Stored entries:
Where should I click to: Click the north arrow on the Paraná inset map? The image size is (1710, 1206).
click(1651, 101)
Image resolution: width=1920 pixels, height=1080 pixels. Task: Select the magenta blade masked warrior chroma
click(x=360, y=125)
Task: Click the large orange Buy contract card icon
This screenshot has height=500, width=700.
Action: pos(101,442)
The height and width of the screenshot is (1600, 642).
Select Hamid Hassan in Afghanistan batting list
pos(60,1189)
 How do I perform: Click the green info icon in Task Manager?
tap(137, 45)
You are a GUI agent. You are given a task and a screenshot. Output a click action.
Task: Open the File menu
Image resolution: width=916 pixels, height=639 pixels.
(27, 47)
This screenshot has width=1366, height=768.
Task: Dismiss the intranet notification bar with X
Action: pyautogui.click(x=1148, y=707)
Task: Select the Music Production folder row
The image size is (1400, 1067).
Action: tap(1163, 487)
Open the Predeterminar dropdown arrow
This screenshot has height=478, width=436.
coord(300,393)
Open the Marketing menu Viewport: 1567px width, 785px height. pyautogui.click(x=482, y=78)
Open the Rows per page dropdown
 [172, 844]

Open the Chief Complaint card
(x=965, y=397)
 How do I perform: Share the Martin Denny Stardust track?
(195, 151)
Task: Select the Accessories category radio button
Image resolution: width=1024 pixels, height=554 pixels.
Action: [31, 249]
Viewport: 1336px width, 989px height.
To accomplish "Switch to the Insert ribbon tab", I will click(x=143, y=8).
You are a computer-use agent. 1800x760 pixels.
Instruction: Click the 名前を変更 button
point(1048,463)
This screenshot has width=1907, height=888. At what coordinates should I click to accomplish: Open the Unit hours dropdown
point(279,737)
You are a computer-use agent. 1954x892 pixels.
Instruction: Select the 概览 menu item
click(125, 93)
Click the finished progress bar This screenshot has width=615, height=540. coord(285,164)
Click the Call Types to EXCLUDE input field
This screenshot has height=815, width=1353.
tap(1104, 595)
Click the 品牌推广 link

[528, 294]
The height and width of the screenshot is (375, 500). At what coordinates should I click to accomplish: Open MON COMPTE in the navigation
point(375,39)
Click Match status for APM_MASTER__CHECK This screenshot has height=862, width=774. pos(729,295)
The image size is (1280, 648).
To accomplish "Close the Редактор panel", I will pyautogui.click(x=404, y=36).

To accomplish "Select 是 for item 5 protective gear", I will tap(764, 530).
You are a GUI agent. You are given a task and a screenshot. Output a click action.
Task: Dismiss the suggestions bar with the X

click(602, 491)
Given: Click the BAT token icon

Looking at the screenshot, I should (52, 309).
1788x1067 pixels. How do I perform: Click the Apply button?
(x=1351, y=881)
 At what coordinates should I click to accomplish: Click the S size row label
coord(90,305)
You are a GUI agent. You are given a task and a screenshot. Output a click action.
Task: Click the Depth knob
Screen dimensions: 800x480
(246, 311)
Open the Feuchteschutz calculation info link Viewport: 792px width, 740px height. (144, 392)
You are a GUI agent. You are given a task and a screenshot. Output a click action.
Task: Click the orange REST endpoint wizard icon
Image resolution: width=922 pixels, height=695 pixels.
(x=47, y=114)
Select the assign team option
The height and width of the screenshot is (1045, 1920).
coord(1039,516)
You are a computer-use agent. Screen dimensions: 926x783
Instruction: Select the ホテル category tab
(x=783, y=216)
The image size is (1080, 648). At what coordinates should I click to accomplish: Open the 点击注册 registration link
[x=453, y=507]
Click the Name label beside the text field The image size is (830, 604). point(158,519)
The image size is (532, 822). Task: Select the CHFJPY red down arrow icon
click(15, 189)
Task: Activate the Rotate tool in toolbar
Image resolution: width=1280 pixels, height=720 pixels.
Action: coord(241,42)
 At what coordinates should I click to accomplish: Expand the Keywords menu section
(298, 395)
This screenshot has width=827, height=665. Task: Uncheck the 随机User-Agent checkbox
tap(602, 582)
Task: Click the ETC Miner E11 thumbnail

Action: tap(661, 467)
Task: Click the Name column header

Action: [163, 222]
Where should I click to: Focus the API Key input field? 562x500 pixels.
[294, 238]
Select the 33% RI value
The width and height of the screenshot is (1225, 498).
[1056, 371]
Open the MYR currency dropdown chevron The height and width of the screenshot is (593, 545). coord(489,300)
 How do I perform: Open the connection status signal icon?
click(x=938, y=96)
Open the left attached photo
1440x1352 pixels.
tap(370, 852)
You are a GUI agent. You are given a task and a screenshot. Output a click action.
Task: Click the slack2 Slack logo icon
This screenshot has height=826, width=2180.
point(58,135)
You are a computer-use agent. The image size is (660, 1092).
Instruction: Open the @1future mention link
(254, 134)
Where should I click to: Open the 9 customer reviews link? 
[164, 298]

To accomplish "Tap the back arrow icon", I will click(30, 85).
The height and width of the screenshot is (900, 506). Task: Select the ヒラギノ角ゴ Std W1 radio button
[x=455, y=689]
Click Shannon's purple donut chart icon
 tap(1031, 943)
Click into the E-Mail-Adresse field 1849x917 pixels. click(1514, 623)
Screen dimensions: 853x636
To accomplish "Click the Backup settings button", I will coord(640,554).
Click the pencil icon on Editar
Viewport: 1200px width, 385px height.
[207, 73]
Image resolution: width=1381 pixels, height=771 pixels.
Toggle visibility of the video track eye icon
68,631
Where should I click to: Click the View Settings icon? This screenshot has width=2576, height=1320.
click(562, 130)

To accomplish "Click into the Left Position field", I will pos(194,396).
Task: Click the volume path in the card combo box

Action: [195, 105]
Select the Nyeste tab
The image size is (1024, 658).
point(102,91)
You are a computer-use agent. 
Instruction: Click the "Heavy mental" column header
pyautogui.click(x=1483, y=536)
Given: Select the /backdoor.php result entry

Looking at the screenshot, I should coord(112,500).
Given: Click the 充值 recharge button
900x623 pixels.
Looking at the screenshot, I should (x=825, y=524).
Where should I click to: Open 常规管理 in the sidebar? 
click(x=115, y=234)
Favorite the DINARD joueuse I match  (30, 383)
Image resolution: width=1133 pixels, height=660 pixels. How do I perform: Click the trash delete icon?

TASK DESCRIPTION »
Locate the word "into" in the records and collect each line it appears in.

OUTPUT OF THE EXERCISE »
Click into the E-Mail-Adresse field 1849x917 pixels. click(1514, 623)
To accomplish "Click into the Left Position field", I will pos(194,396).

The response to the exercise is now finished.